From the records below, pull out each line that contains the string "icon". Letter case counts.

Excerpted records:

BEGIN

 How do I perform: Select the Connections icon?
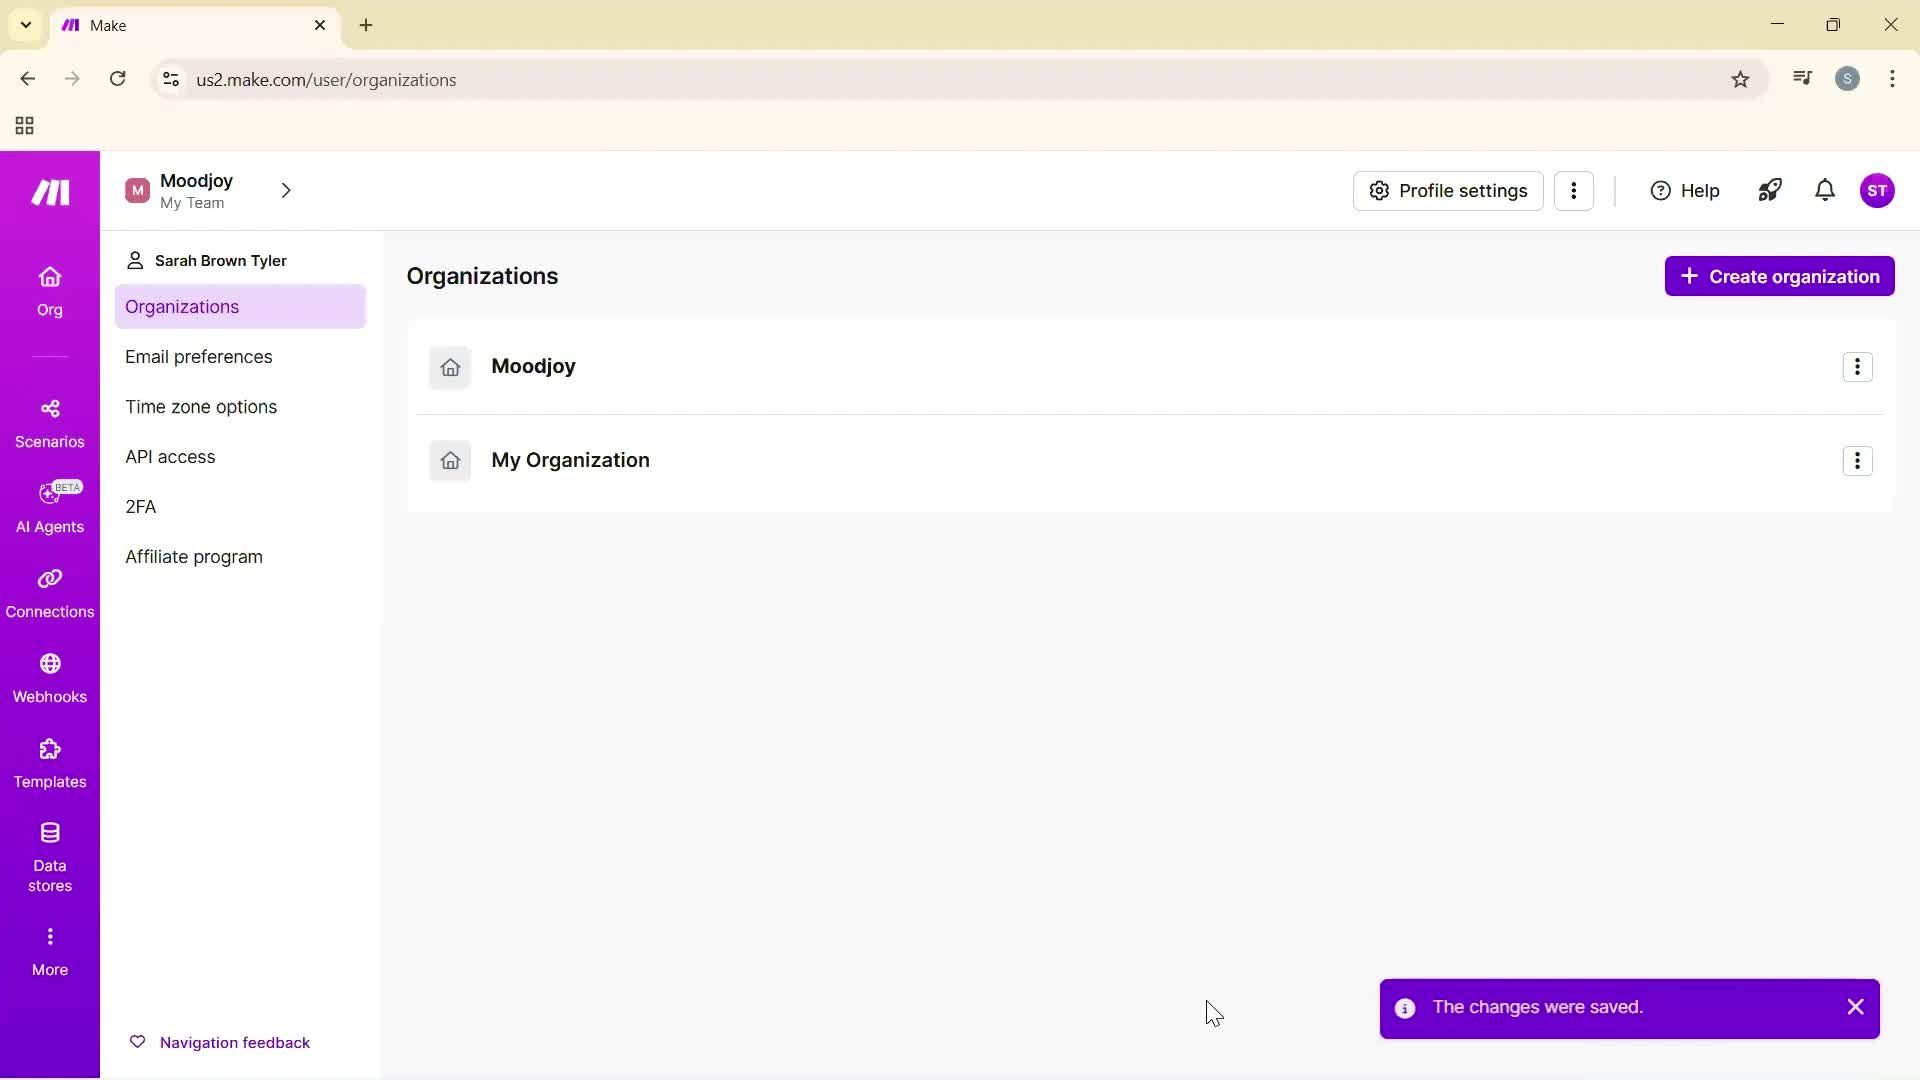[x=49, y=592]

END
BEGIN

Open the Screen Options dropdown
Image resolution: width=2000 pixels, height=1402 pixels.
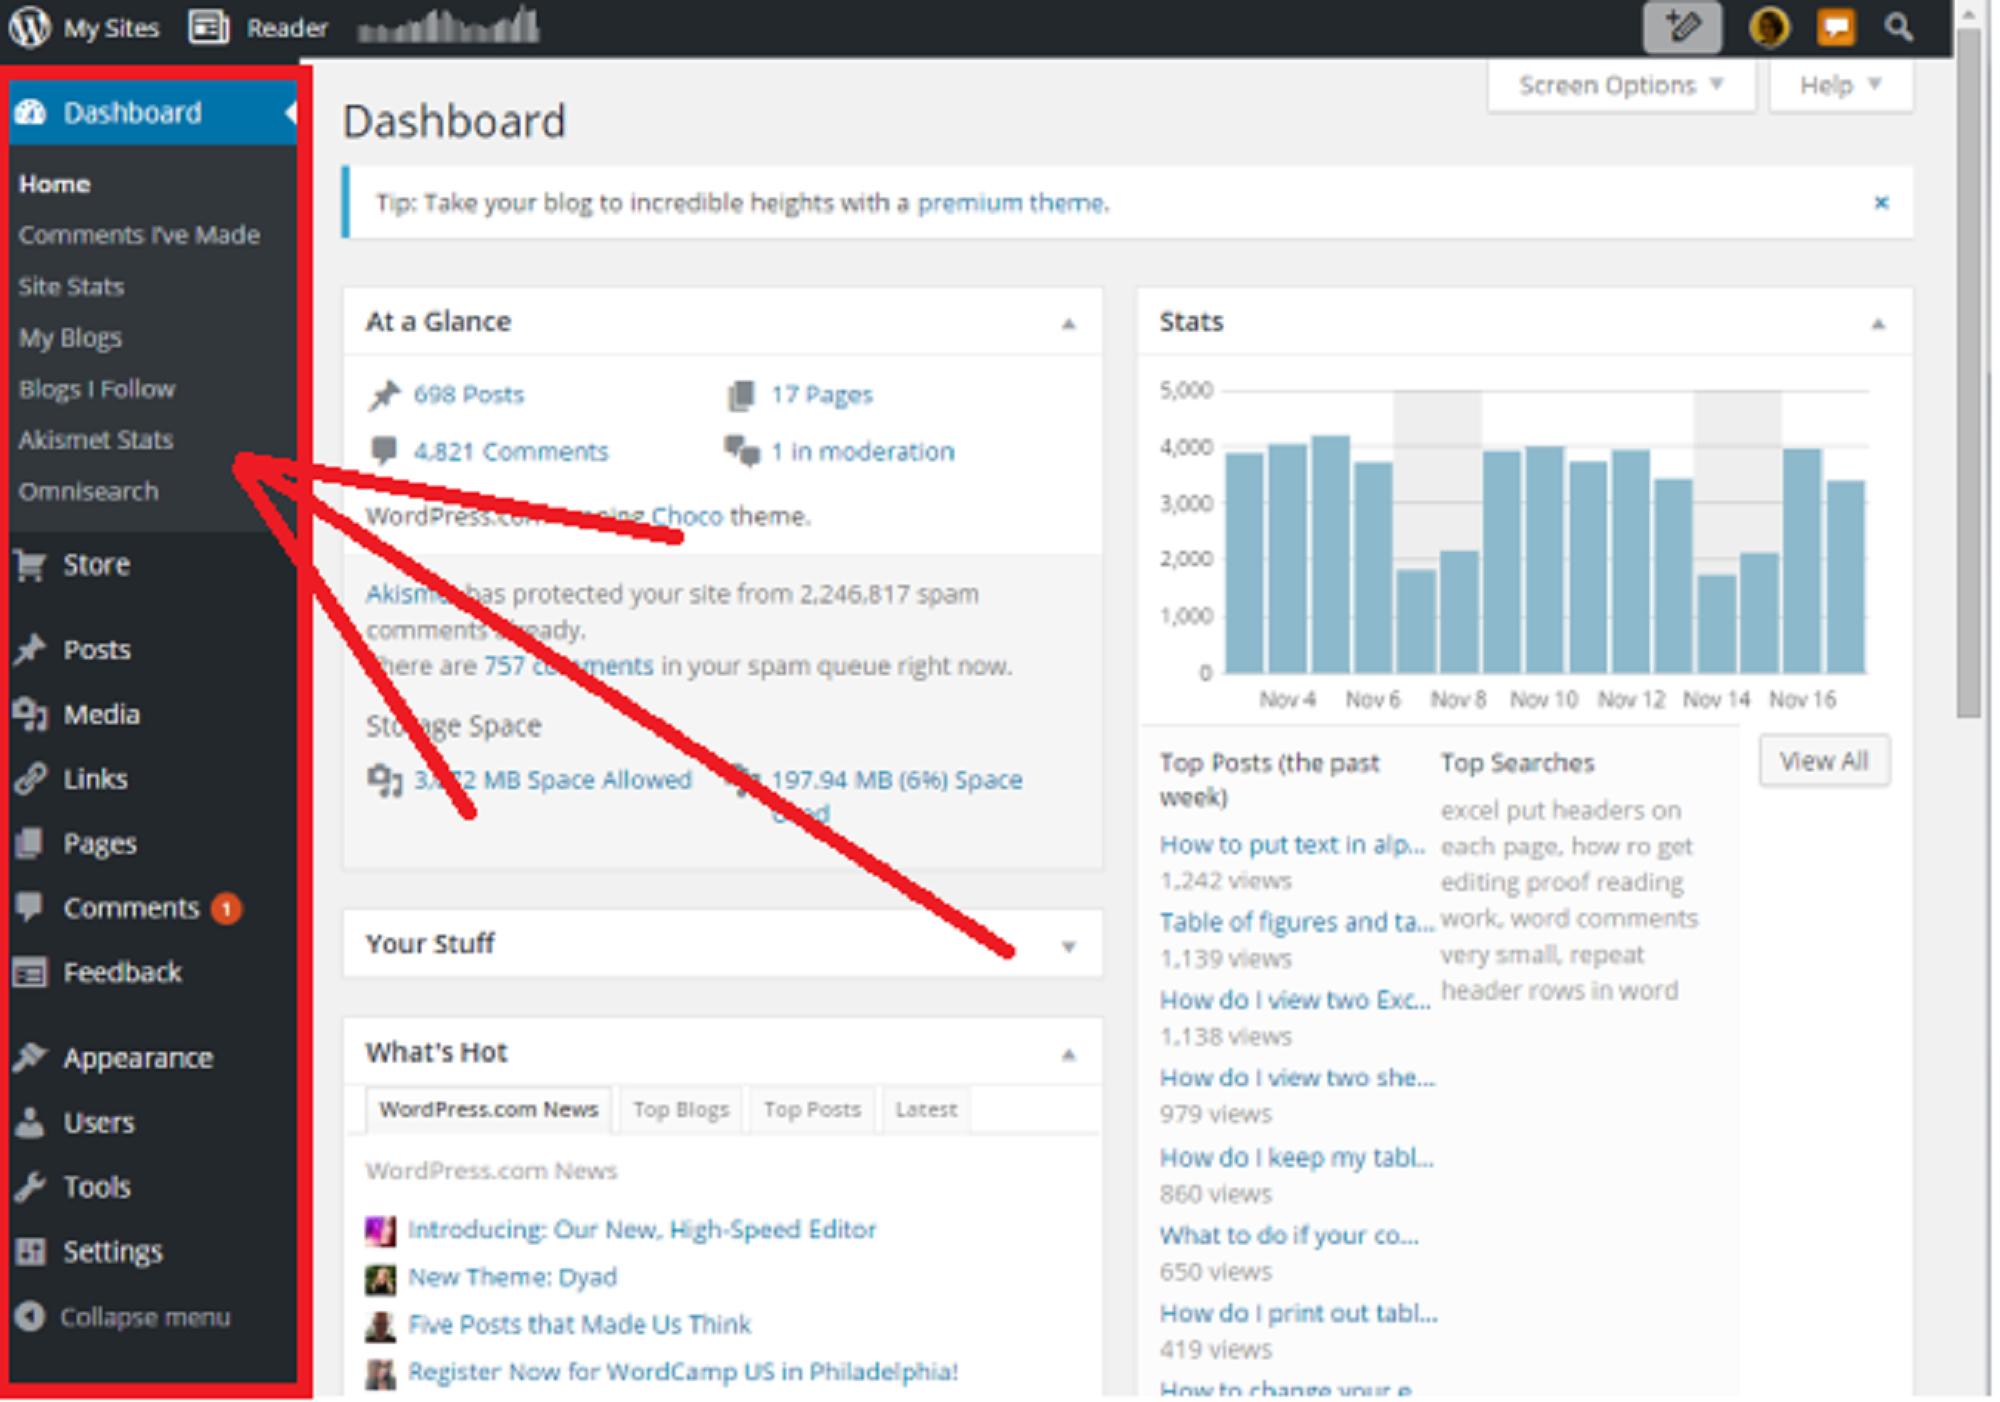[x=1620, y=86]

END

Correct response:
 How do I perform: Select the Connections icon?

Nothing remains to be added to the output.